Note that once we’re in application logic, everything is purely in domain types —
the function responsible for transforming input is colorize
, and it knows nothing of effects or streaming or arguments, just “if you can give me a palette
and a character, I can color that character.”
The end result looks like this:
So that’s the pinnacle of side project completion — it runs on my machine for toy inputs.
Bundling for linux
But there are other machines [citation needed], and it’s possible that someone who doesn’t want to learn
how to use sbt
might want rainbow brackets for their log output. No one has asked me for this, but it’s technically
possible.
I used sbt-native-packager
as the packaging plugin, but instead
of following the GraalVM JVM setup guides, I fired up a nix repl
, loaded up nixpkgs
, crossed my fingers,
and pressed <TAB>
a few times after typing graal
. There was a package available (graalvm-11-ce
) so I added it to flake.nix
,
, and gave packaging the app up a try.
Cross-project configuration for packaging the app was embarrassingly easy:
lazy val rootJVM = root.jvm
.settings(
graalVMNativeImageOptions ++= Seq(
// prevents image creation and prints more output when bundling
// is *waves hands* incomplete
"--no-fallback",
// creates basically a fat jar instead of a binary that requires
// path / classpath information to execute
"--static",
// provides nicer logging output when exceptions are encountered
"-H:+ReportExceptionStackTraces"
),
GraalVMNativeImage / name := "rainbow-parens"
)
.enablePlugins(GraalVMNativeImagePlugin)
The --static
option was really important; it was the difference between being able to run the
CLI if I copied it somewhere else on my machine and not being able to run it. However, that’s…
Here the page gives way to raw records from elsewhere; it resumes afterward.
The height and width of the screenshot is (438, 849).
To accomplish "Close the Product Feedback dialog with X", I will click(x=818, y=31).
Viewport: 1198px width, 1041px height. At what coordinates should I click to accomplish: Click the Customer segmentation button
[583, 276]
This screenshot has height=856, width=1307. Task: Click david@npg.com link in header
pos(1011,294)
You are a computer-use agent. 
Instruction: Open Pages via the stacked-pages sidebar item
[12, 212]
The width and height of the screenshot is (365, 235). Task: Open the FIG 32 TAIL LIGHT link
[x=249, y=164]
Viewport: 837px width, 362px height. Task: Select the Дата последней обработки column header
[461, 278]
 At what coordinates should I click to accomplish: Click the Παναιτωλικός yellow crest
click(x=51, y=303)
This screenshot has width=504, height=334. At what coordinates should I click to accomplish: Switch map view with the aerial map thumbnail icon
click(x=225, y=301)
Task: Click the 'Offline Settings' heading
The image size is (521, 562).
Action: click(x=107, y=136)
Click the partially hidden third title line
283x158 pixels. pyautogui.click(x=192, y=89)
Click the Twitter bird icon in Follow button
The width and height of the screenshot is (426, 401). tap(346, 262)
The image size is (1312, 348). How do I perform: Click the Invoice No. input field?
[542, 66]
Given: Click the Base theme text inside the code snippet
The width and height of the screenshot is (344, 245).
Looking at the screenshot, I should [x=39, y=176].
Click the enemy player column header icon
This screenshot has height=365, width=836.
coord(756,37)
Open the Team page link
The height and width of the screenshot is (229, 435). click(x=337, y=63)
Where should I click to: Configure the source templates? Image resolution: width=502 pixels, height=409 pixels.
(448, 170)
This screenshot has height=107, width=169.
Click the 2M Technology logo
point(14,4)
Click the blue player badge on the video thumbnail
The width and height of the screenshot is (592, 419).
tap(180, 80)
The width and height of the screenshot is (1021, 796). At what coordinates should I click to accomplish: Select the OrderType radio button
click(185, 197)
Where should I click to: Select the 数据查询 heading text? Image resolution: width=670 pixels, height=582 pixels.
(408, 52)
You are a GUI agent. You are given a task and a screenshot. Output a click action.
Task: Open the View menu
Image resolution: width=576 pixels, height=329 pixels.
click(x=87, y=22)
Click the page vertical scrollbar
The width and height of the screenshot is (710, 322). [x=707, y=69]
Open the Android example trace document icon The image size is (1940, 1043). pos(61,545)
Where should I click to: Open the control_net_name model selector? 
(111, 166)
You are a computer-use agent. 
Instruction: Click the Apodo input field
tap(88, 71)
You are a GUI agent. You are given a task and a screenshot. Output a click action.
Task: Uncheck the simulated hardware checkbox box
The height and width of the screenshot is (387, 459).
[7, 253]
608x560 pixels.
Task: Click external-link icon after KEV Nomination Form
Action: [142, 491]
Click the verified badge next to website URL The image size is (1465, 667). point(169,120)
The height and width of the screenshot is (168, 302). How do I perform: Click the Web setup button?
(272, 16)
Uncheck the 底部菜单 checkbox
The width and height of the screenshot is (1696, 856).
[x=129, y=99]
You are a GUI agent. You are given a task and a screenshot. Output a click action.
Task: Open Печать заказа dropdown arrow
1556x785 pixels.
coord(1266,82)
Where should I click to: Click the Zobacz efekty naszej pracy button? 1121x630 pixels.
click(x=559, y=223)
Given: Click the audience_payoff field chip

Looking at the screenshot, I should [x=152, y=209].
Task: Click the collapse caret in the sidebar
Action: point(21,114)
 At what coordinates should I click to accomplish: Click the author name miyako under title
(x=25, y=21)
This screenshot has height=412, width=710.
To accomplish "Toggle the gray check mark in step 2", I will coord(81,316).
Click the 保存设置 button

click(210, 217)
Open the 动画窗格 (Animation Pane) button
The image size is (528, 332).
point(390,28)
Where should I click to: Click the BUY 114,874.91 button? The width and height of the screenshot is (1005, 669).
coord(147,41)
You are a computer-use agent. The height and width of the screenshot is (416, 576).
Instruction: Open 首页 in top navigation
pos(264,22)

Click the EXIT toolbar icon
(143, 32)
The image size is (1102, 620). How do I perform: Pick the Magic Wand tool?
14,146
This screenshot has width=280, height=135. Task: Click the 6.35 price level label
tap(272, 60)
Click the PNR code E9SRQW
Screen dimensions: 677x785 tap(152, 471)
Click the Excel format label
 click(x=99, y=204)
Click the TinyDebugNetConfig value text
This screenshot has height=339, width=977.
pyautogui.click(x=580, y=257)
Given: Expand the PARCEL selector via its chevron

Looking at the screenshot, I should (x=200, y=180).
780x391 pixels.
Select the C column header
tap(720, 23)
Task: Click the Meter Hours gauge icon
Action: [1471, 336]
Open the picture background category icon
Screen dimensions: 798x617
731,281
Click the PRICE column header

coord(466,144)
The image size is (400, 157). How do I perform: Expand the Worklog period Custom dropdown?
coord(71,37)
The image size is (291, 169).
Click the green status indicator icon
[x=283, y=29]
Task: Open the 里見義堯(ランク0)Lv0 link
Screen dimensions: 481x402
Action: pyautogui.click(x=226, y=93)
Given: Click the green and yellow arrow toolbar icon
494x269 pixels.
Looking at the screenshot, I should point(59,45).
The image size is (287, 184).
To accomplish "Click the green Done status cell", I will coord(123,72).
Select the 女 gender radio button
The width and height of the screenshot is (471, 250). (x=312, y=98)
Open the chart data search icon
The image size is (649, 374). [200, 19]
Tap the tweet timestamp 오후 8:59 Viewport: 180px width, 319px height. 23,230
not very many options to specify. If I compare it to common sbt-assembly
options at least,
it’s fewer lines and less cryptic
than what I’ve wound up with working on other projects.
Bundling for MacOS
MacOS is very special and required special handling. In principle it should be possible to set up GraalVM packaging on MacOS, but I don’t really know anything about GraalVM or MacOS, so…
But there’s another option! Scala.js
cross-project setups are pretty well ironed out, and all of my dependencies
are cross-published for Scala.js
, so here’s all I had to do to bundle up a nice node.js
script:
lazy val root =
(crossProject(JSPlatform, JVMPlatform).crossType(CrossType.Pure) in file("."))
.settings(settings: _*)
.jsSettings(
scalaJSUseMainModuleInitializer := true,
scalaJSLinkerConfig ~= { _.withModuleKind(ModuleKind.CommonJSModule) },
Compile / fullOptJS / artifactPath := baseDirectory.value / "rainbow-parens.js"
)
MacOS users have a little more work to do to make sure they can use rainbow-parens
as a CLI,
but not much more work.
Release and publication
Because Node.js is basically universal, I didn’t have to split the release workflow. Also,
because I have a nix
shell available, I don’t have to do much in terms of dependency setup in CI —
instead I can set up nix
and let it handle making sure I have everything I need.
The bundling step invokes sbt
commands in a nix
shell
then points a release action at the artifacts.
And we’re done!
This experiment was also a bit inspired by @hillelogram’s mise en place — the application here is really simple, so it was fine to take a little more technical risk with the release tooling. And it worked really well! “Always mise en place” is a good kitchen rule, and it turns out to work well for taking risk out of future technical choices too.